1038 32

Après la condamnation de Matata Ponyo, Paul Gaspard Ngondankoy : «Le juge ne peut pas se substituer au législateur pour pouvoir s’attribuer des compétences qu’il n’a pas»

L’atmosphère est électrique à l’Assemblée nationale depuis la récente condamnation de l’ancien Premier ministre Augustin Matata Ponyo par la Cour constitutionnelle. Mercredi, le député national Paul-Gaspard Ngo-ndankoy, élu de Yahuma et éminent juriste, a livré une intervention remarquée, fustigeant ce qu’il qualifie de «dérive dangereuse» de la Haute Cour. Son discours, teinté de rigueur juridique, a relancé le débat sur la séparation des pouvoirs en RDC.

Une leçon de droit à la tribune

D’entrée de jeu, Ngondankoy a accusé la Cour constitutionnelle de s’être arrogé un rôle qui ne lui revient pas : «Notre Cour a pris une tendance dangereuse de pouvoir s’octroyer un pouvoir d’interprétation plus large que celui que les lois lui donnent», a-t-il déclaré, suscitant l’approbation de nombreux députés nationaux.

Pour le constitu-tionnaliste, il y a une ligne rouge à ne pas franchir : «Dans une démocratie, les représentants du peuple édictent les normes, et les juges les appliquent. Le juge ne peut pas se substituer au législateur. » Une critique directe de l’arrêt rendu contre Matata Ponyo, qui aurait, selon lui, «troublé la conscience de plus d’un juriste ».

Le prof Ngondankoy n’a pas mâché ses mots, rappelant les fondamentaux du droit pénal : «La Cour était liée par la procédure d’une double demande de levée d’autorisation de poursuites et de mise en accusation. Elle aurait dû aboutir à l’irrecevabilité de l’action du ministère public.» En clair, la Cour constitutionnelle aurait, selon lui, ignoré des règles procédurales essentielles, ouvrant la voie à un précédent inquiétant.

APPEL A UNE INTERVENTION PRESIDENTIELLE

Face à ce qu’il perçoit comme une menace pour l’équilibre institutionnel, le député a lancé un appel solennel au président de l’Assemblée nationale : «Sans discuter de l’arrêt, ni s’opposer à son exécution, je vous demande, honorable président, de porter ce débat au plus haut niveau, lors d’une réunion interinstitutionnelle présidée par le Chef de l’État. »

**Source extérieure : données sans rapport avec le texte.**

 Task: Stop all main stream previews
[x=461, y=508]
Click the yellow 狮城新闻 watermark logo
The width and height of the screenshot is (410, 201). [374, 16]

Une demande qui résonne comme un avertissement : si rien n’est fait, la Cour constitutionnelle pourrait, selon le député national Ngondankoy, continuer à empiéter sur les prérogatives du Parlement, au risque d’affaiblir la démocratie congolaise.

Cette sortie marquante du député Ngondankoy pourrait relancer un débat plus large sur l’indépendance des institutions et le respect de la séparation des pouvoirs. Reste à savoir si elle sera suivie d’actions concrètes ou si elle restera une simple alerte dans un contexte politique déjà tendu.

Le plus évident est que la condamnation de Matata Ponyo a ouvert une boîte de Pandore juridique, et les réactions qu’elle provoque pourraient influencer durablement l’équilibre institutionnel en RDC.